D2.1. The activity produced the RoVSR corpus, an annotated Romanian audio–video dataset for lip-reading. Source materials were collected, standardized, preprocessed, synchronized, and transcribed, with manual verification on a test subset. The final dataset includes over 100 hours of high-quality, demographically diverse recordings, fully meeting project requirements and ready for developing visual speech recognition systems.

D2.2. The activity expanded and improved the Romanian authorship-recognition corpus. The team performed advanced cleaning, metadata extraction, and manual verification for accuracy and consistency. The final standardized and validated dataset provides a reliable basis for developing and evaluating authorship identification algorithms for the final software solution.

D2.3. The activity produced large, high-quality Romanian datasets annotated for satire, sarcasm, and irony. The final standardized corpus includes tens of thousands of positive and neutral examples across the three categories, exceeding project requirements and providing a robust linguistic resource for developing and evaluating AI models for figurative language detection.

D2.4. This activity produced a standardized annotated dataset for resolving ambiguous Romanian toponyms extracted via NER. After collecting the corpus and automatically identifying location entities, annotators manually validated ambiguous cases across five defined ambiguity types. The final JSON-formatted dataset meets all quality criteria and ensures full compatibility with machine-learning workflows.

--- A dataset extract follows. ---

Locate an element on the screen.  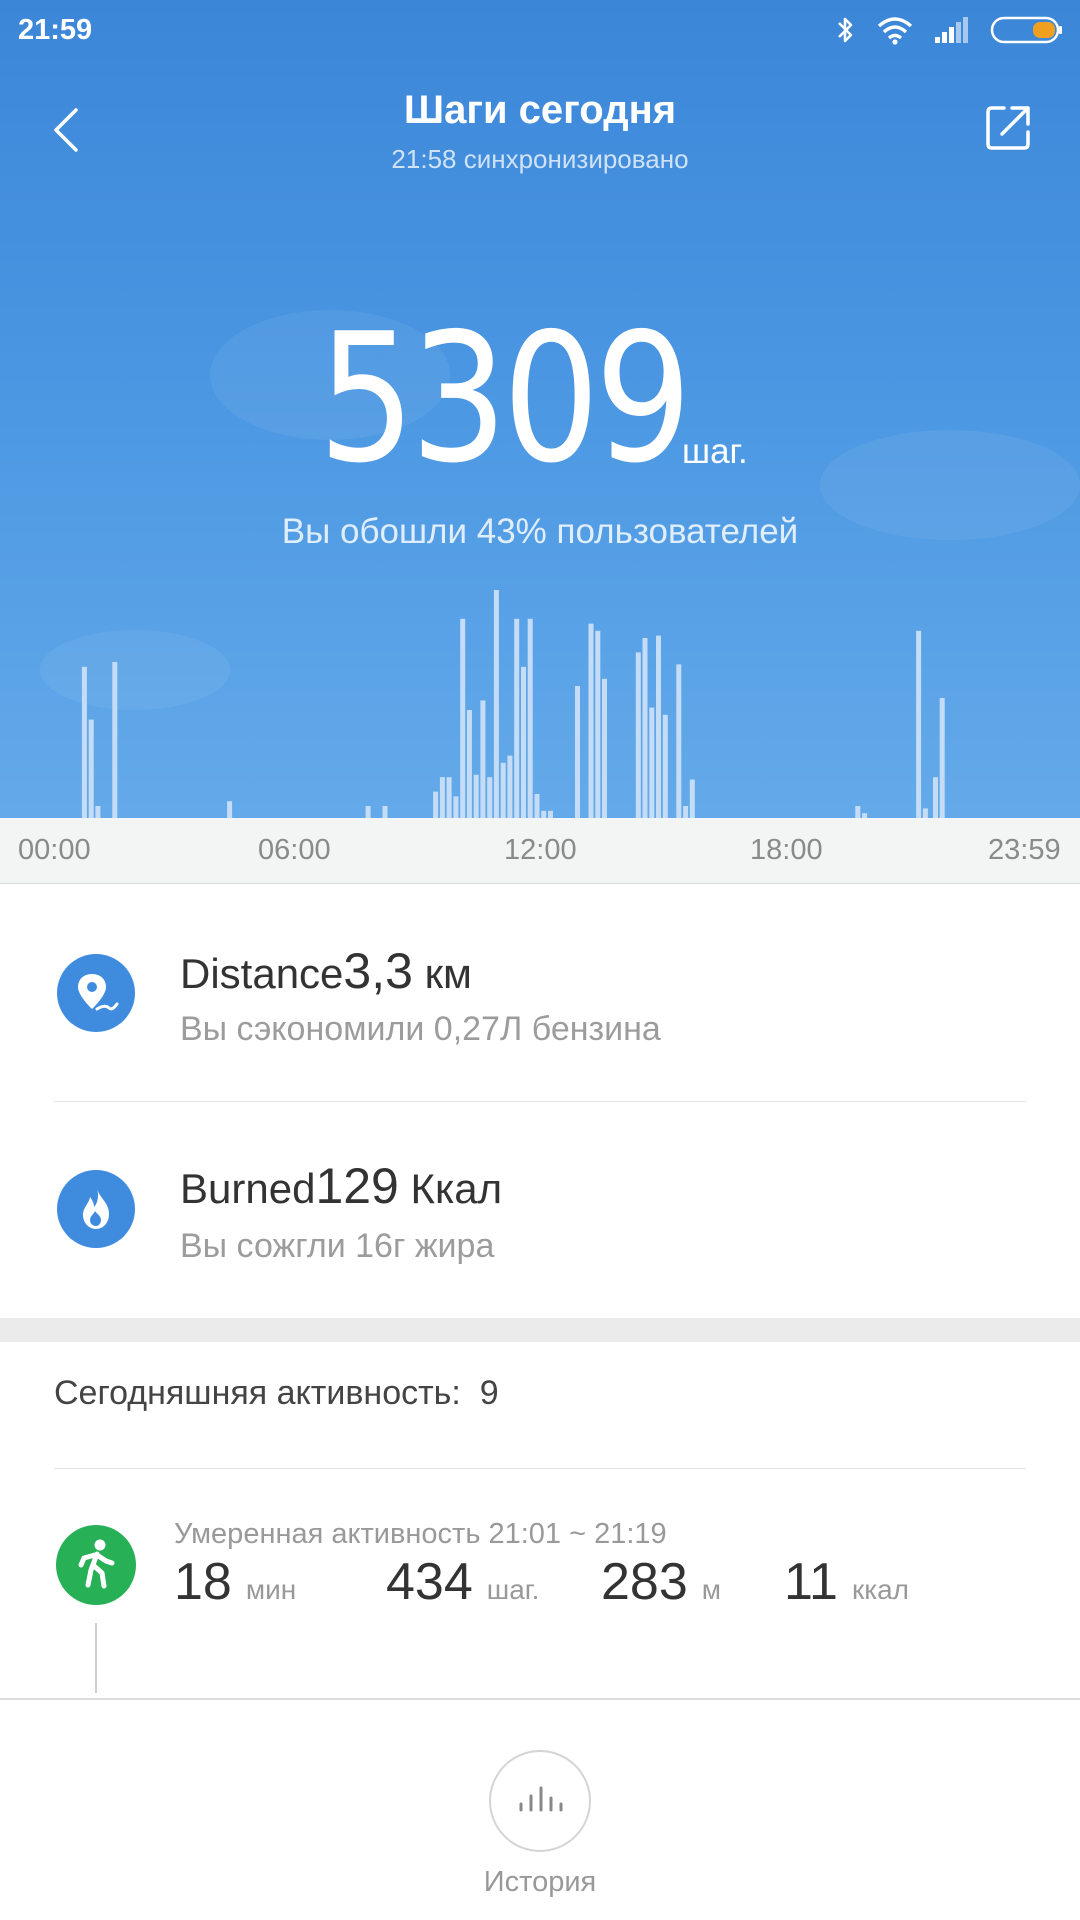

D2.5. The activity collected diverse Romanian audio recordings—including specialized jargon and regionalisms—automatically transcribed them, and validated them manually. The resulting JSON-formatted dataset meets ASR integration needs, and the final evaluation informed future improvements and infrastructure plans for expanding the audio corpus.

D2.6. The activity delivered a complete, scalable text-analysis pipeline integrating ingestion, preprocessing, segmentation, vectorization, semantic search, lexical analysis, and interpretation. The system identifies truncated text segments and produces standardized, auditable reports ready for integration into the project infrastructure.

D2.7. The activity delivered a AI module that automatically geolocates NER-extracted toponyms through normalization, multi-criteria disambiguation, and geospatial resolution. The system produces stable, structured outputs with coordinates and confidence scores, forming a robust basis for future contextual geolocation features in the project infrastructure.

D2.8. The activity produced a Romanian-tailored module for transcribing and classifying numerals, capable of handling general numbers, monetary values, dates, and standardized codes (IBAN, ISBN, CUI, VIN). The system integrates Romanian-specific linguistic resources to achieve high accuracy in processing numeric information in text.

D2.9. The activity produced a AI module for detecting satire, sarcasm, and irony in Romanian. A large corpus of manually annotated texts was used to train several machine-learning classifiers, all of which exceeded the required performance thresholds on independent test sets. These models were integrated into a containerized software module and validated in an on-premise environment to ensure stability and interoperability. The resulting system provides a robust, fully operational solution for detecting rhetorical figures across media and digital-content analysis workflows.

D2.10. The activity delivered an authorship-identification module that extracts linguistic embeddings, compares them through several scoring methods, and generates confidence-ranked authorship predictions. After defining requirements, implementing the architecture, and validating performance on test sets, the module is fully documented and ready for integration into later project stages.